Religious education needs overhaul to reflect UK, says report
July 17, 2018 2023-07-31 14:12Religious education needs overhaul to reflect UK, says report
Religious education needs overhaul to reflect UK, says report
Religious education in schools is outdated and should be replaced with a new subject: religion, belief and values, and the right of parents to withdraw their children from classes should be scrapped, according to the former Labor education secretary Charles Clarke.
Significant shifts in the UK since the Education Act 1944 mean changes to the way religion and belief is taught in schools to reflect modern Britain are long overdue, Clarke and his co-author Linda Woodhead, a professor in the department of politics, philosophy and religion at Lancaster University, say in a pamphlet published on Tuesday.
In the 1940s, Britain was a predominantly Christian country. Now a majority of people say they have no religion, and there are parts of the country where people of other religions form a significant proportion of the population.
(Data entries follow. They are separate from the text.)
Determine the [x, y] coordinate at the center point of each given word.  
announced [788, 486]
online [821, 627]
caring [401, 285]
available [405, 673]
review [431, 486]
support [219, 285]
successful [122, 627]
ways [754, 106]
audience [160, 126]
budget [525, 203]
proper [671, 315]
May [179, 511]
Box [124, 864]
A new nationally determined syllabus called religion, belief and values should replace religious education and be obligatory in all state-funded schools. At the moment, each education authority sets its own RE syllabus. Faith schools could provide additional teaching if desired. Parents should no longer have the right to withdraw children from the syllabus. “Religion, belief and values should be a proper educational subject like any other,” Clarke told the Guardian.
Daily collective worship of “a broadly Christian character”, which is a legal requirement under the 1944 act, should be replaced with a requirement for all state-funded schools to hold a “regular assembly or act of collective worship in keeping with the values and ethos of the school and reflecting the diversity and character of the school community”, the pamphlet says… The independent commission on religious education, set up to review RE teaching in schools, is to make its final recommendations by the end of 2018.